HOLLAND, MI — Doug Neckers, a distinguished professor who was one of the nation’s pioneers in 3-D printing has a message for America: We need to take science seriously, if we want to survive.

But he also has a message for his fellow scientists: They need to do a better job communicating with their countrymen.  In the age of COVID-19, that may be a matter of national life and death.

“We need to meet the listener on a playing field where he or she starts with a fundamental interest,” he said. Neckers thinks that may be especially true in his field, chemistry. “The public doesn’t know what chemistry is, or how really fascinating it can be.”

Suddenly, with the nation and world in the grip of a pandemic and a vaccine everyone’s top priority, there is an intense new focus on science — and too little understanding of what science is.

“Yes, we have to solve the challenges brought on by the coronavirus, and provide safety for the citizens of the world from it,” he said in an interview near his home in Perrysburg.

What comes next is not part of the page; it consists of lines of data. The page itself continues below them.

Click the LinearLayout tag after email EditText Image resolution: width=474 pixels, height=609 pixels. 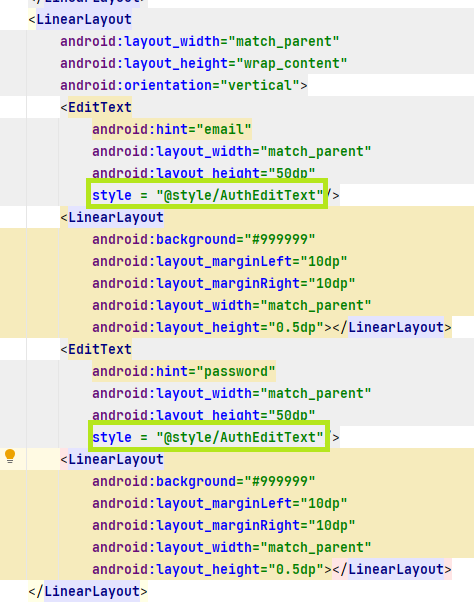point(112,217)
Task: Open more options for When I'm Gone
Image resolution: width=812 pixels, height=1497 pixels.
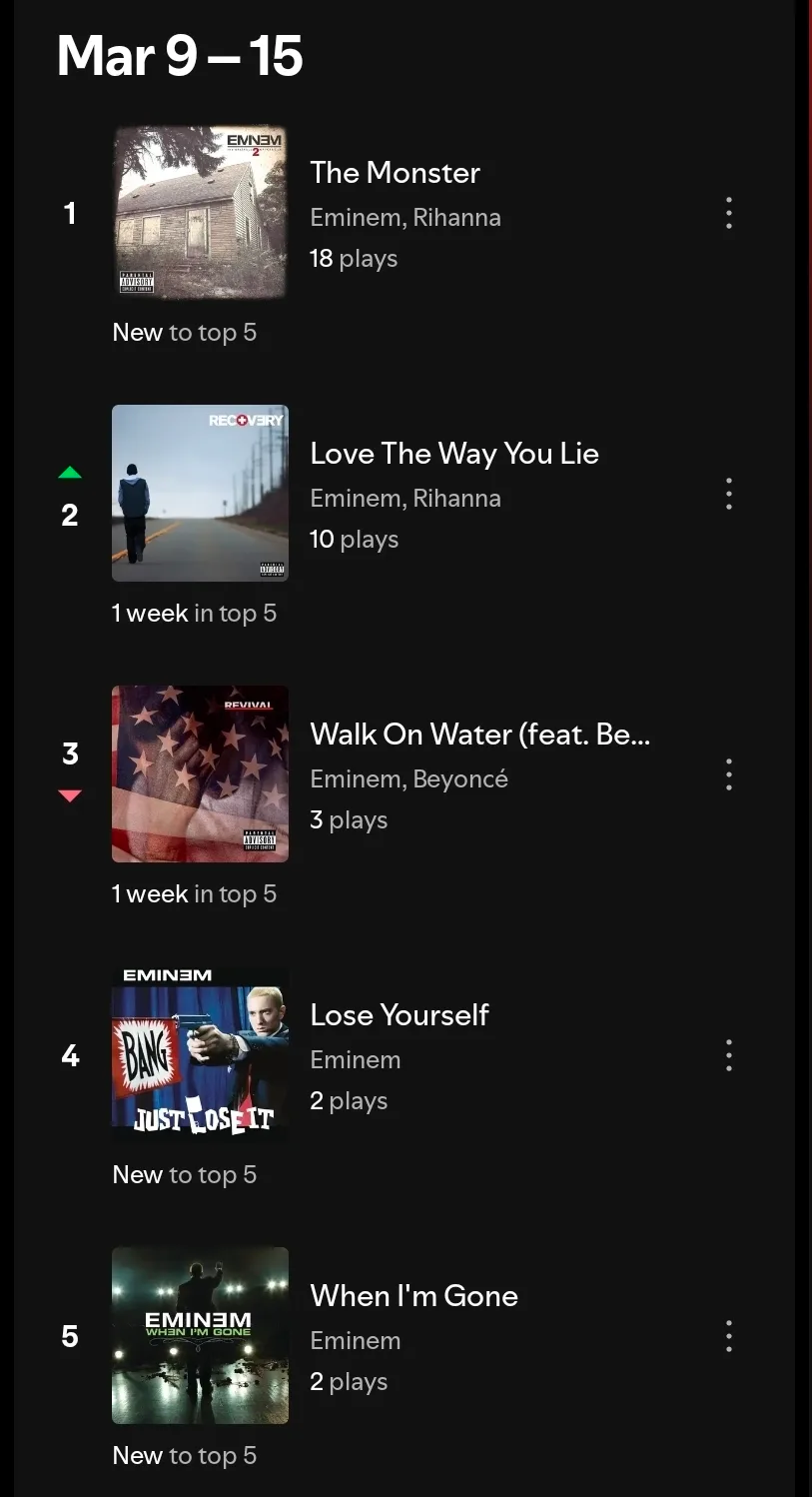Action: click(729, 1336)
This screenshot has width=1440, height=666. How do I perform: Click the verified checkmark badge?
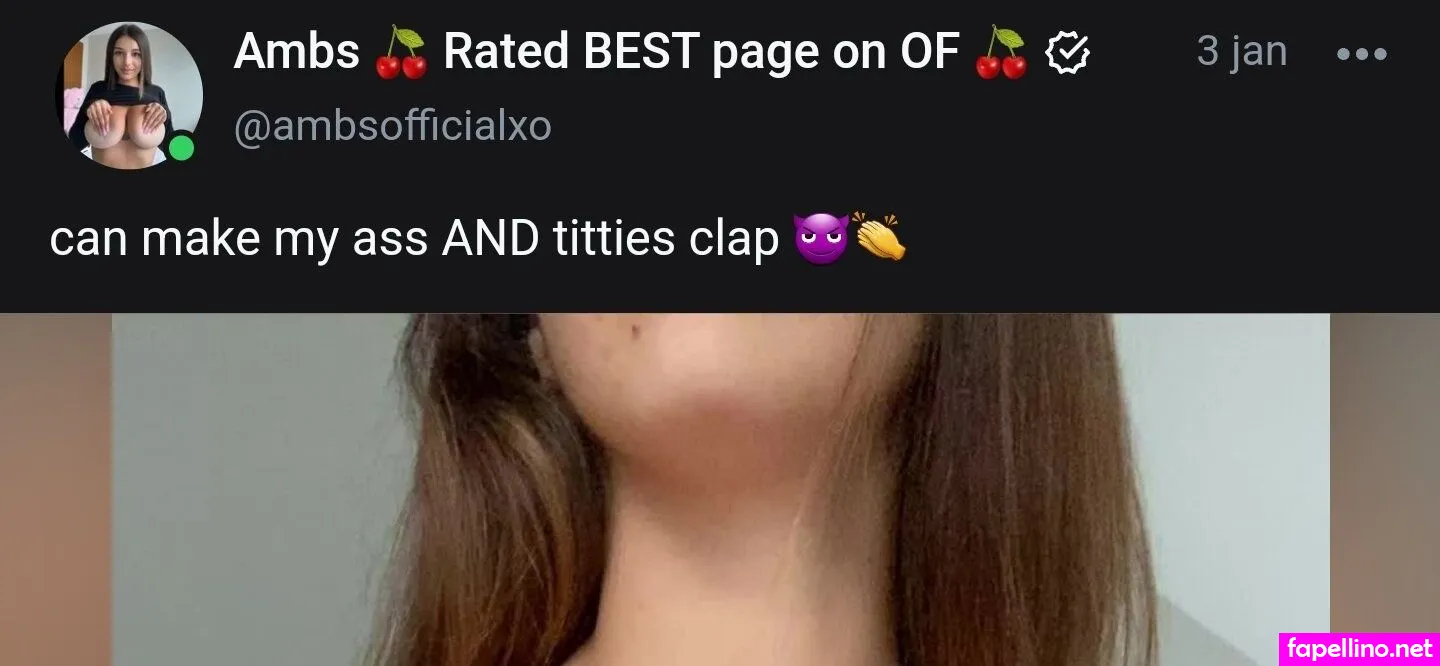[1067, 53]
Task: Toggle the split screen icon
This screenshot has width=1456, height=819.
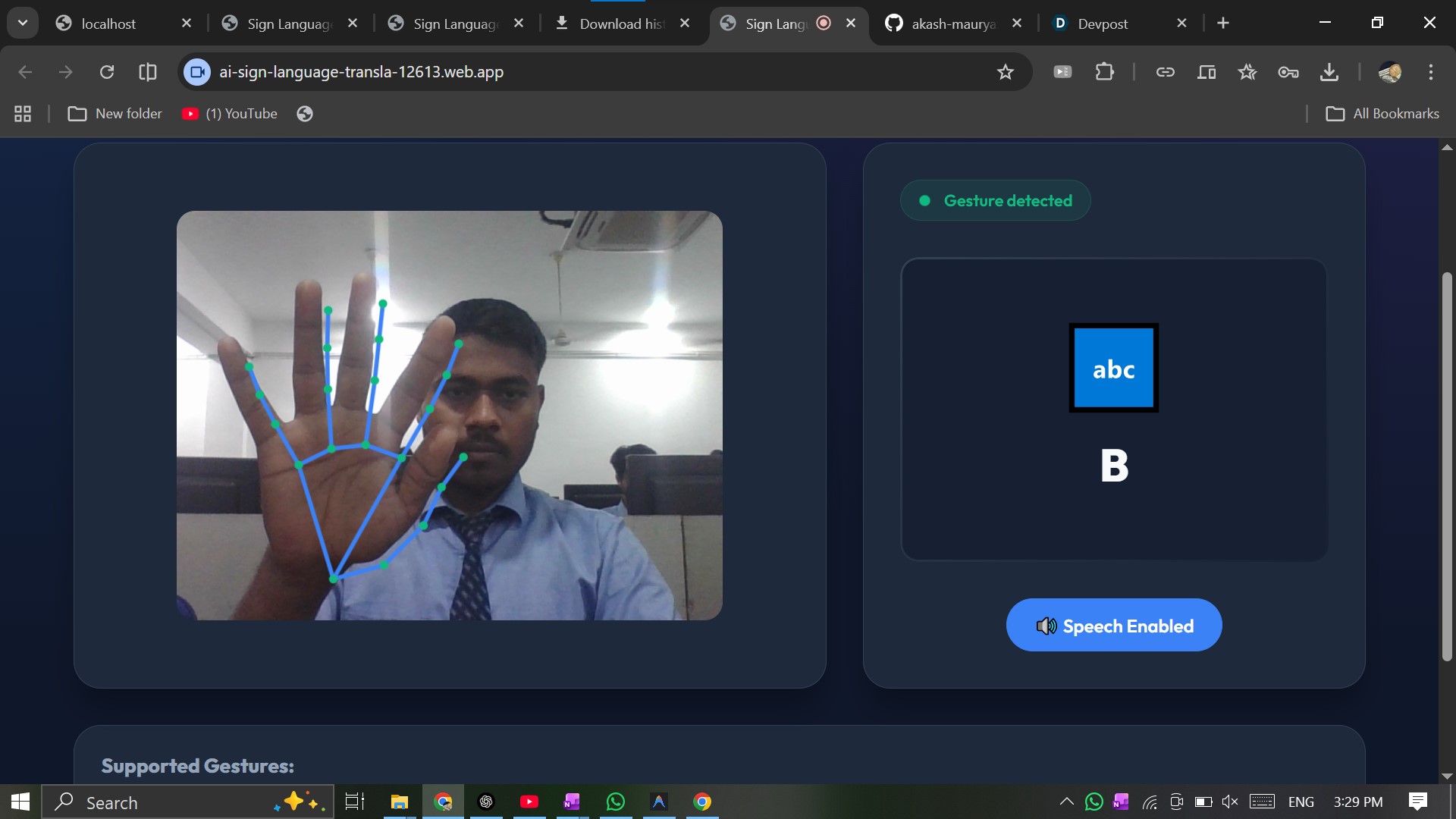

But that’s not enough “If we are to have a better new reality, we have to first get rid of the irrational behavior of the old,” he said, “We have to remedy the very poor and unproductive educations too many young Americans receive. It we don’t do this and do it soon, America’s degradation and decline will continue.”

“And at some point, it may be irreversible.”

Neckers, who was the McMaster Distinguished Research Professor when he retired from Bowling Green State University, grew up in upstate New York and spent most of his professional career in Ohio. But he got his start at tiny Hope College in Holland, Michigan, a liberal arts school with a long list of distinguished alumni.

“Why there?”  Well, I’m Dutch (the school was founded by the Dutch Reformed Church), my mother was from Holland originally, and all the rest of my family, save for one cousin, had gone there.”

That’s where his interest in organic chemistry began. After he graduated in 1960 and Neckers left to earn his doctorate at the University of Kansas, where he had been recruited by fellow Hope alum Calvin Vanderwerf, who later became president of Hope. (Neckers later wrote his mentor’s biography.)

After stints in New Mexico and back at Hope, Professor Neckers then arrived in Bowling Green in 1974 as head of the chemistry department – where he soon became an unabashed fan of the Toledo Blade and its then-science editor, Mike Woods. “I thought I had died and gone to heaven when I read The Blade. The paper actually had stories about chemistry, and they were fundamental, teaching stories.”

 That powerfully affected him. “For the first time in my career, The Blade made me think that what I was doing was pretty valuable.” He also had an epiphany: Yes, the press, he realized could help not only explain science and let the public know about significant discoveries.

But it could also “help scientists at work on critical problems keep the faith that what they are doing could be really valuable.”

That was before he came to know the late Paul Block Jr., the newspaper’s publisher, who was also an organic chemist. The men became close friends, “as compatible as scientific birds of a feather,” and stayed close till the older man died in 1987.

Though Doug Neckers retired from BGSU in 2009 after teaching for 35 years, he is, at 82, still full of energy, enthusiasm and ideas. After helping educate generations of organic chemists, many of whom are now practicing around the world, he saw the potential that 3-D printing had for both science and medicine.

He founded the Center for Photochemical Sciences at BGSU, then started his own business, Spectra Group LTD., which began by producing 3-D medical models to help physicians and surgeons and expanded from there. The investors sold the business to Form Labs Ohio a few years ago, but he was proud it used his technology to produce thousands of swabs for COVID-19 tests this spring.

Now, he is hard at work on an ambitious book, tentatively titled Science, a Pandemic, and a New Technology, that will cover the history of science, the impact of the virus, and the way in which 3-D printing is being used to help fight it.

He has little patience for politicians who dismiss science, and less for scientists who kowtow to politicians who promote absurd or irrational ideas. Though Doug Neckers grew up a Republican, he thinks that Dr. Deborah Birx should have walked out of the press briefing in April when President Trump suggested that injecting disinfectants into the human body might cure the coronavirus.

He also knows that you can’t understand, much less improve, life in the present without understanding the past. But most of all, he wants to make science interesting and accessible again for the average intelligent and curious American. “When I first started my career I had some research going that I thought students would love to work on. So I made my sales pitch to a bright Hope sophomore, and she brought me up short by asking. ‘But what good is it?’”

“I couldn’t tell her — frankly, I’d never thought of it that way. I thought at the time she was impertinent, but she taught me a lesson. From then on, I made sure that I understood what I was doing well enough to tell the person on the street ‘what good it was.’”

Nobody is likely to ask “what good” information about a COVID-19 vaccine might be, he knows. But the public also needs to know who they should trust when it comes to science.

That’s one more reason he’s writing his book.